BRINGING ART TO THE MASSES Video projections at Portland Pirates games.
So began a series of three Pirates games that featured video screenings last week. Curated by the Institute of Contemporary Art's new director Daniel Fuller, the artworks, each related to hockey, served as ambassadors between Portland's art and sport communities. Stereotypically speaking, the ethnographic and over-analytical tendencies of the former camp might presumably look at the event as a concentrated sample of problematic prescribed social identities and narratives, while the latter might rather get the action started. The hockey theme of each of the films connected the two groups superficially, but provided an elemental common ground that quickly related the two, and displayed that the enjoyment of art and sport is not mutually exclusive.
The ICA's collaboration with the Portland Pirates stands as a curated situation, a confrontation and synthesis of two worlds that are largely considered to be culturally opposed. The contextualization of the art films in the sports arena aimed to gave rise to discussions of competition, commercialism, and audience, as well as, perhaps, to promote a rowdy and animated environment for the reception of art. Fuller is himself a sports fan, and views games as a gathering point, as a "shared, collective landscape with the joy of success and the agony of defeat." He imagined this cultural experiment to be a perfect opportunity to reach new audiences as a curator of art, and to engender important conversation.

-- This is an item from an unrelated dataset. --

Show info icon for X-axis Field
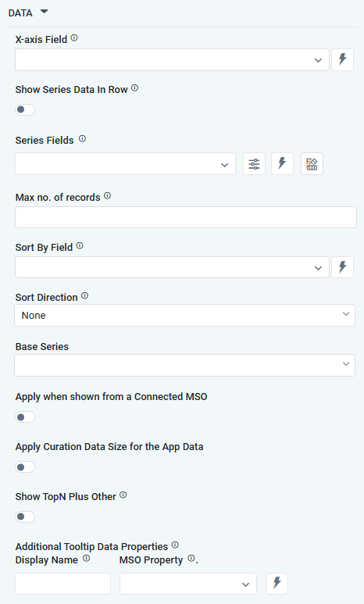This screenshot has width=364, height=604. coord(74,38)
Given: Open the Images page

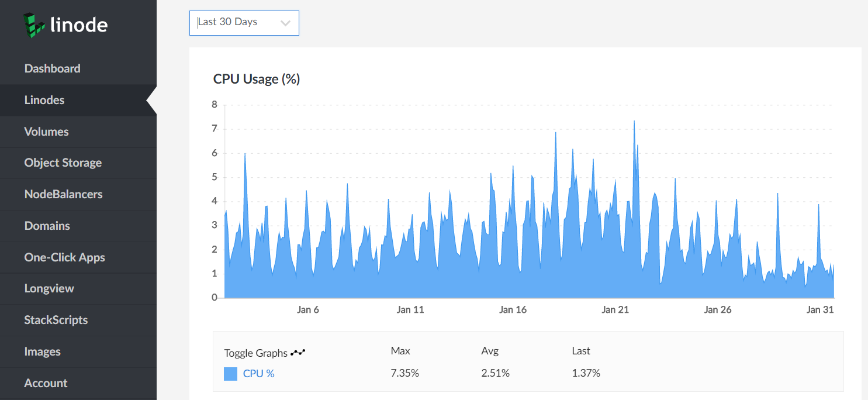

In "Ten Point Game," the video screened on Tuesday, Canadian hockey hero Darryl Sittler unemotionally narrates his sequence of assists and goals that culminated in one of the greatest performances in NHL history on February 7, 1976. The 2008 interview with Sittler that serves as narration for the piece is dry and mechanical, seemingly diluted and dulled by the 30 years between the account and the event. Employing the framework of a vintage hockey table game, Patterson recreates the series of scores in accordance with Sittler's tale, leaning on the one-sidedness of the account and ultimately recasting the game as simple, unimpassioned, and somewhat ridiculous. Patterson's video engages with an alternate and multi-tiered world of play and memory as related to a moment steeped in collective nostalgia. He accesses the subjective angle of an experience shared and adored by many. He isolates the hero's tale, removing it from its spectacle status, and allows it to be told with the rigor of someone describing what they ate for breakfast.
"Ten Point Game" proved to be a surprising pause from an inundation of advertisements and promotional events, scantily clad skating ladies, and "Chuck the Puck." The collaboration cleverly engaged both communities, promoting new experiences for both and expanding the parameters of Portland's category of art venue while laying some stones between MECA and the Civic Center. While Fuller's intervention brought energy to art consumption and critical thinking to a sports event, it also got some recent attention from Tyler Green's Modern Art Notes, deemed "the most influential of all visual-art blogs" by the Wall Street Journal. We can't wait to see what Fuller's next move is.